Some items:

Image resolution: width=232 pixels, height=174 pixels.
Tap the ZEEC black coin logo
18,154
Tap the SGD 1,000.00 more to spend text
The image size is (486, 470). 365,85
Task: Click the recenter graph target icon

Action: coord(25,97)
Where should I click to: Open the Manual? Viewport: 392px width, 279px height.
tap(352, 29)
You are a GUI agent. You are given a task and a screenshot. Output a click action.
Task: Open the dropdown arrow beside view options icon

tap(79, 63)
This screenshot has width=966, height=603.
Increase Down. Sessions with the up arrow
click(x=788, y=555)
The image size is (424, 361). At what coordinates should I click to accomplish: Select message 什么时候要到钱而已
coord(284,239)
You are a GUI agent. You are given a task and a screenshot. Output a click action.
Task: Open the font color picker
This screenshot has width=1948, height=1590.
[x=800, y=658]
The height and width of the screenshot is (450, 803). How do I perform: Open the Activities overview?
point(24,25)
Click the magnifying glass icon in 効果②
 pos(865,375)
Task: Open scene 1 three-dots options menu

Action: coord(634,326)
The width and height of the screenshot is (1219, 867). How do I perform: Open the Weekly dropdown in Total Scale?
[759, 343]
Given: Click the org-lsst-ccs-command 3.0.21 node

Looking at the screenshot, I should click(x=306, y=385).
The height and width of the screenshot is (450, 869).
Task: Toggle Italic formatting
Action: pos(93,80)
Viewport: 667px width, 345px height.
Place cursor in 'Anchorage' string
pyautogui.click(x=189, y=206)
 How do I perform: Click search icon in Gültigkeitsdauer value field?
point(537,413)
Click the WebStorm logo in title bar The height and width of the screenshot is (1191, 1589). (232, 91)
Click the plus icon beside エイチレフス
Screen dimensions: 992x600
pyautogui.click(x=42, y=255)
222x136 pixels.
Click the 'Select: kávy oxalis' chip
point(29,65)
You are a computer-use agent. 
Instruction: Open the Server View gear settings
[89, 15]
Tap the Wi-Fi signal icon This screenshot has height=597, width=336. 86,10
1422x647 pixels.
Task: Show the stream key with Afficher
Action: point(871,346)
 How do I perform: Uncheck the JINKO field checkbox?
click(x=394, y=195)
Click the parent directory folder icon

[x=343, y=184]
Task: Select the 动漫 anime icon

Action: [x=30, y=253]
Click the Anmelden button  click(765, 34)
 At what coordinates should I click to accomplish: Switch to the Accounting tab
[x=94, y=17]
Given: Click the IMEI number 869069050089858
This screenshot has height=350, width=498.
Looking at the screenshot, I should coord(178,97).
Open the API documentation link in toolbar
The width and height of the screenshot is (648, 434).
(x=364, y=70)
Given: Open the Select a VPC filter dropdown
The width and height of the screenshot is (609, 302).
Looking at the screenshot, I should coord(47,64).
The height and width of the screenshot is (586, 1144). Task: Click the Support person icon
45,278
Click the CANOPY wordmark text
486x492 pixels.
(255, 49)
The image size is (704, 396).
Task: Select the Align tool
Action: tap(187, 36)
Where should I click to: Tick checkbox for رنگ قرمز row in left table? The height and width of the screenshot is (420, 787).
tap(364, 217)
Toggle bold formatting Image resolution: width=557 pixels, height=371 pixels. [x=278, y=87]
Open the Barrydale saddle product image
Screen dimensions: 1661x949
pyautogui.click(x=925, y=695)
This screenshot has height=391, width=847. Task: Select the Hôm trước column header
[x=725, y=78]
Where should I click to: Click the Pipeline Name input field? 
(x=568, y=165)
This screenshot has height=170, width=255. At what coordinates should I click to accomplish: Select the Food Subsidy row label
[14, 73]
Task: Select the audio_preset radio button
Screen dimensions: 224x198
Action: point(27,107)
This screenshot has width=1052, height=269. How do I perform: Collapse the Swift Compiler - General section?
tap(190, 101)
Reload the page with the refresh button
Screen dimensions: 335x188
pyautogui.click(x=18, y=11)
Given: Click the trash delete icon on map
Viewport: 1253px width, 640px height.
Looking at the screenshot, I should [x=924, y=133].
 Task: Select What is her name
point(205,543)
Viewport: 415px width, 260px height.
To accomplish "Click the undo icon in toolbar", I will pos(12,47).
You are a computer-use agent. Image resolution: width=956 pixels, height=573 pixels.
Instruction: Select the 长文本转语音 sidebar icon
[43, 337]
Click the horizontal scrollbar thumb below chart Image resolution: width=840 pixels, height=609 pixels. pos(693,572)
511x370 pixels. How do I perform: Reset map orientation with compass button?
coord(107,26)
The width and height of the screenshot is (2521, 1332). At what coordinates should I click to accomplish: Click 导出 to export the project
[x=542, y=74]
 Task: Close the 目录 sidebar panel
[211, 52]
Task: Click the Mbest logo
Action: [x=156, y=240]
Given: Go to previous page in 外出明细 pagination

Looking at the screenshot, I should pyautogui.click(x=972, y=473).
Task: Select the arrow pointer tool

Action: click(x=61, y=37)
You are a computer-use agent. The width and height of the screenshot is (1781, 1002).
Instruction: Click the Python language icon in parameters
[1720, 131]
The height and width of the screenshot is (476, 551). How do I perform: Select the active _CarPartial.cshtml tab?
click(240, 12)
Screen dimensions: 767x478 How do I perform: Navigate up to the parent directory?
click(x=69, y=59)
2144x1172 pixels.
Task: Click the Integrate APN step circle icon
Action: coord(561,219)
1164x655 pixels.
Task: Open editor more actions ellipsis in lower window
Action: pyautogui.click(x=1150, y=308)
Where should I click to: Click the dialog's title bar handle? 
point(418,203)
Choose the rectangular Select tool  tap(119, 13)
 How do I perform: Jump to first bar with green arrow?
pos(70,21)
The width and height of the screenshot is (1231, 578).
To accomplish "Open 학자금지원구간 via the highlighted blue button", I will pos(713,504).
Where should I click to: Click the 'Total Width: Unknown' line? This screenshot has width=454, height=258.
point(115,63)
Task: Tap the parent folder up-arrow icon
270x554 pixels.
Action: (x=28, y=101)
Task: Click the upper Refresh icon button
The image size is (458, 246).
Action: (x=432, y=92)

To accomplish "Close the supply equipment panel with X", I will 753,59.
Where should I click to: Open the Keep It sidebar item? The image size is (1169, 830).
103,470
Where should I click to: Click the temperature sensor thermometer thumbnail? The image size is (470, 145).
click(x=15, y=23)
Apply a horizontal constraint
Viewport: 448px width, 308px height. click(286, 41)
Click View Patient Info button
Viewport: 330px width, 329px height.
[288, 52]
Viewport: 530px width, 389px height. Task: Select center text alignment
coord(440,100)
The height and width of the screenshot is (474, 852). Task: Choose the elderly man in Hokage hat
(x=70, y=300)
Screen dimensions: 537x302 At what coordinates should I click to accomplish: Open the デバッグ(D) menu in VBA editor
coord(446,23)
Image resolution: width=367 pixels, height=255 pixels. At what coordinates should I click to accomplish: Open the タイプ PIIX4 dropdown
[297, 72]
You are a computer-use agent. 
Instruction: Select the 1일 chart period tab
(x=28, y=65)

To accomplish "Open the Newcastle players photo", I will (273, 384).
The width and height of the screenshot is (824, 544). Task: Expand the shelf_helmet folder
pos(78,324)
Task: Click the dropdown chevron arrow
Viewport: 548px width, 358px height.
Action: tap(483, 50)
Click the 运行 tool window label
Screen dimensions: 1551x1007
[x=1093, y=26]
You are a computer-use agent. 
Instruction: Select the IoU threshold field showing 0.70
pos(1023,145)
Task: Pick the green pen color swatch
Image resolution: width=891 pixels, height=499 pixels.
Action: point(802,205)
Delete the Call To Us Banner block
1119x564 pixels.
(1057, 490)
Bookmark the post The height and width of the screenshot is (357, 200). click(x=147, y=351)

(Given problem)
Edit the items above by changing every "Screen dimensions" to "Screen size" and leaving everything else as it is.

(Task response)
Image resolution: width=232 pixels, height=174 pixels.
Tap the ZEEC black coin logo
18,154
Tap the SGD 1,000.00 more to spend text
The image size is (486, 470). 365,85
Task: Click the recenter graph target icon

Action: coord(25,97)
Where should I click to: Open the Manual? Viewport: 392px width, 279px height.
tap(352, 29)
You are a GUI agent. You are given a task and a screenshot. Output a click action.
Task: Open the dropdown arrow beside view options icon

tap(79, 63)
This screenshot has width=966, height=603.
Increase Down. Sessions with the up arrow
click(x=788, y=555)
The image size is (424, 361). At what coordinates should I click to accomplish: Select message 什么时候要到钱而已
coord(284,239)
You are a GUI agent. You are given a task and a screenshot. Output a click action.
Task: Open the font color picker
This screenshot has width=1948, height=1590.
[x=800, y=658]
The height and width of the screenshot is (450, 803). How do I perform: Open the Activities overview?
point(24,25)
Click the magnifying glass icon in 効果②
 pos(865,375)
Task: Open scene 1 three-dots options menu

Action: coord(634,326)
The width and height of the screenshot is (1219, 867). How do I perform: Open the Weekly dropdown in Total Scale?
[759, 343]
Given: Click the org-lsst-ccs-command 3.0.21 node

Looking at the screenshot, I should click(x=306, y=385).
The height and width of the screenshot is (450, 869).
Task: Toggle Italic formatting
Action: pos(93,80)
Viewport: 667px width, 345px height.
Place cursor in 'Anchorage' string
pyautogui.click(x=189, y=206)
 How do I perform: Click search icon in Gültigkeitsdauer value field?
point(537,413)
Click the WebStorm logo in title bar The height and width of the screenshot is (1191, 1589). (232, 91)
Click the plus icon beside エイチレフス
Screen size: 992x600
pyautogui.click(x=42, y=255)
222x136 pixels.
Click the 'Select: kávy oxalis' chip
point(29,65)
You are a computer-use agent. 
Instruction: Open the Server View gear settings
[89, 15]
Tap the Wi-Fi signal icon This screenshot has height=597, width=336. 86,10
1422x647 pixels.
Task: Show the stream key with Afficher
Action: point(871,346)
 How do I perform: Uncheck the JINKO field checkbox?
click(x=394, y=195)
Click the parent directory folder icon

[x=343, y=184]
Task: Select the 动漫 anime icon

Action: [x=30, y=253]
Click the Anmelden button  click(765, 34)
 At what coordinates should I click to accomplish: Switch to the Accounting tab
[x=94, y=17]
Given: Click the IMEI number 869069050089858
This screenshot has height=350, width=498.
Looking at the screenshot, I should coord(178,97).
Open the API documentation link in toolbar
The width and height of the screenshot is (648, 434).
(x=364, y=70)
Given: Open the Select a VPC filter dropdown
The width and height of the screenshot is (609, 302).
Looking at the screenshot, I should coord(47,64).
The height and width of the screenshot is (586, 1144). Task: Click the Support person icon
45,278
Click the CANOPY wordmark text
486x492 pixels.
(255, 49)
The image size is (704, 396).
Task: Select the Align tool
Action: tap(187, 36)
Where should I click to: Tick checkbox for رنگ قرمز row in left table? The height and width of the screenshot is (420, 787).
tap(364, 217)
Toggle bold formatting Image resolution: width=557 pixels, height=371 pixels. [x=278, y=87]
Open the Barrydale saddle product image
Screen size: 1661x949
pyautogui.click(x=925, y=695)
This screenshot has height=391, width=847. Task: Select the Hôm trước column header
[x=725, y=78]
Where should I click to: Click the Pipeline Name input field? 
(x=568, y=165)
This screenshot has height=170, width=255. At what coordinates should I click to accomplish: Select the Food Subsidy row label
[14, 73]
Task: Select the audio_preset radio button
Screen size: 224x198
Action: point(27,107)
This screenshot has width=1052, height=269. How do I perform: Collapse the Swift Compiler - General section?
tap(190, 101)
Reload the page with the refresh button
Screen size: 335x188
pyautogui.click(x=18, y=11)
Given: Click the trash delete icon on map
Viewport: 1253px width, 640px height.
Looking at the screenshot, I should [x=924, y=133].
 Task: Select What is her name
point(205,543)
Viewport: 415px width, 260px height.
To accomplish "Click the undo icon in toolbar", I will pos(12,47).
You are a computer-use agent. Image resolution: width=956 pixels, height=573 pixels.
Instruction: Select the 长文本转语音 sidebar icon
[43, 337]
Click the horizontal scrollbar thumb below chart Image resolution: width=840 pixels, height=609 pixels. pos(693,572)
511x370 pixels. How do I perform: Reset map orientation with compass button?
coord(107,26)
The width and height of the screenshot is (2521, 1332). At what coordinates should I click to accomplish: Click 导出 to export the project
[x=542, y=74]
 Task: Close the 目录 sidebar panel
[211, 52]
Task: Click the Mbest logo
Action: [x=156, y=240]
Given: Go to previous page in 外出明细 pagination

Looking at the screenshot, I should pyautogui.click(x=972, y=473).
Task: Select the arrow pointer tool

Action: click(x=61, y=37)
You are a computer-use agent. The width and height of the screenshot is (1781, 1002).
Instruction: Click the Python language icon in parameters
[1720, 131]
The height and width of the screenshot is (476, 551). How do I perform: Select the active _CarPartial.cshtml tab?
click(240, 12)
Screen size: 767x478 How do I perform: Navigate up to the parent directory?
click(x=69, y=59)
2144x1172 pixels.
Task: Click the Integrate APN step circle icon
Action: coord(561,219)
1164x655 pixels.
Task: Open editor more actions ellipsis in lower window
Action: pyautogui.click(x=1150, y=308)
Where should I click to: Click the dialog's title bar handle? 
point(418,203)
Choose the rectangular Select tool  tap(119, 13)
 How do I perform: Jump to first bar with green arrow?
pos(70,21)
The width and height of the screenshot is (1231, 578).
To accomplish "Open 학자금지원구간 via the highlighted blue button", I will pos(713,504).
Where should I click to: Click the 'Total Width: Unknown' line? This screenshot has width=454, height=258.
point(115,63)
Task: Tap the parent folder up-arrow icon
270x554 pixels.
Action: (x=28, y=101)
Task: Click the upper Refresh icon button
The image size is (458, 246).
Action: (x=432, y=92)

To accomplish "Close the supply equipment panel with X", I will 753,59.
Where should I click to: Open the Keep It sidebar item? The image size is (1169, 830).
103,470
Where should I click to: Click the temperature sensor thermometer thumbnail? The image size is (470, 145).
click(x=15, y=23)
Apply a horizontal constraint
Viewport: 448px width, 308px height. click(286, 41)
Click View Patient Info button
Viewport: 330px width, 329px height.
[288, 52]
Viewport: 530px width, 389px height. Task: Select center text alignment
coord(440,100)
The height and width of the screenshot is (474, 852). Task: Choose the elderly man in Hokage hat
(x=70, y=300)
Screen size: 537x302 At what coordinates should I click to accomplish: Open the デバッグ(D) menu in VBA editor
coord(446,23)
Image resolution: width=367 pixels, height=255 pixels. At what coordinates should I click to accomplish: Open the タイプ PIIX4 dropdown
[297, 72]
You are a computer-use agent. 
Instruction: Select the 1일 chart period tab
(x=28, y=65)

To accomplish "Open the Newcastle players photo", I will (273, 384).
The width and height of the screenshot is (824, 544). Task: Expand the shelf_helmet folder
pos(78,324)
Task: Click the dropdown chevron arrow
Viewport: 548px width, 358px height.
Action: tap(483, 50)
Click the 运行 tool window label
Screen size: 1551x1007
[x=1093, y=26]
You are a computer-use agent. 
Instruction: Select the IoU threshold field showing 0.70
pos(1023,145)
Task: Pick the green pen color swatch
Image resolution: width=891 pixels, height=499 pixels.
Action: point(802,205)
Delete the Call To Us Banner block
1119x564 pixels.
(1057, 490)
Bookmark the post The height and width of the screenshot is (357, 200). click(x=147, y=351)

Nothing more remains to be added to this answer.